Féfé a sorti un brelan gagnant d’albums solos aux identités décloisonnées (soul, rap, rock, reggae), fait plusieurs tournées, et même un duo avec Eddy Mitchell. Pas en reste, Leeroy s’est immergé dans les délices de la musique de Bollywood, a célébré Fela Kuti dans un tribute album explosif et décoché sa propre salve de projets où il défie avec une rare finesse lexicale la frontière entre rap et chanson française. Sans manquer d’y inviter à chaque fois l’ami Féfé.
De sorte qu’ils n’ont pas eu à cliquer sur Les Copains d’Avant pour se retrouver. Non seulement le lien n’avait jamais été rompu mais il s’était solidifié au fil du temps sous la chaleur d’une admiration réciproque. «Dès que j’entendais Leeroy, je me disais « quel talent ! » s’enthousiasme Féfé. C’est simple, je ne connais personne sachant rapper comme lui, avoir ce genre de délires. C’est dans ces moments là que je me mettais à imaginer un projet commun. »

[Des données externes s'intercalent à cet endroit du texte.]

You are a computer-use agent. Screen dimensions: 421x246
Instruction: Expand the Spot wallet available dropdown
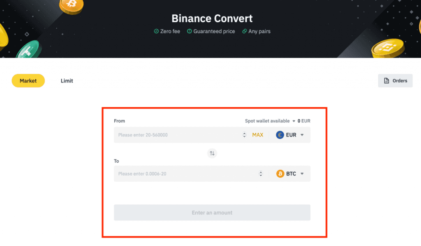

Leeroy de son côté évoque ces rencontres, parfois brèves, fortuites, entre deux portes, où les deux se promettaient de « faire un truc ensemble » sans jamais pouvoir prendre date. « Quand Féfé est arrivé avec son premier album solo se souvient il, j’ai pris une sérieuse claque. Des mélodies inspirées, des flows inédits, des gimmicks innovants, des lignes de basses extra-terrestres! Il a inventé quelque chose qui n’existait pas. Et qui n’existe toujours pas selon moi. Une manière unique de construire des chansons et de les produire.» Et puis début 2018, les planètes ont fini par s’aligner. Féfé avait terminé la tournée accompagnant son troisième album, Mauve. Leeroy rentrait du Nigeria où il venait d’achever celui sur Fela. A peine libérés de tout engagement, qu’ils bricolaient déjà des sons dans un esprit « chouette, c’est la récré ! », échangeant des idées, jouant au ping pong textuel, comme sur ce qui allait devenir Si L’on S’aimait. Féfé : « La chanson est née d’un coup de téléphone où je lui récitais un texte ébauché dans un esprit plutôt romantique à l’ancienne. Spontanément, il s’est mis à y glisser des propos moins fleur bleue. Et quand on a raccroché, l’affaire était pliée. »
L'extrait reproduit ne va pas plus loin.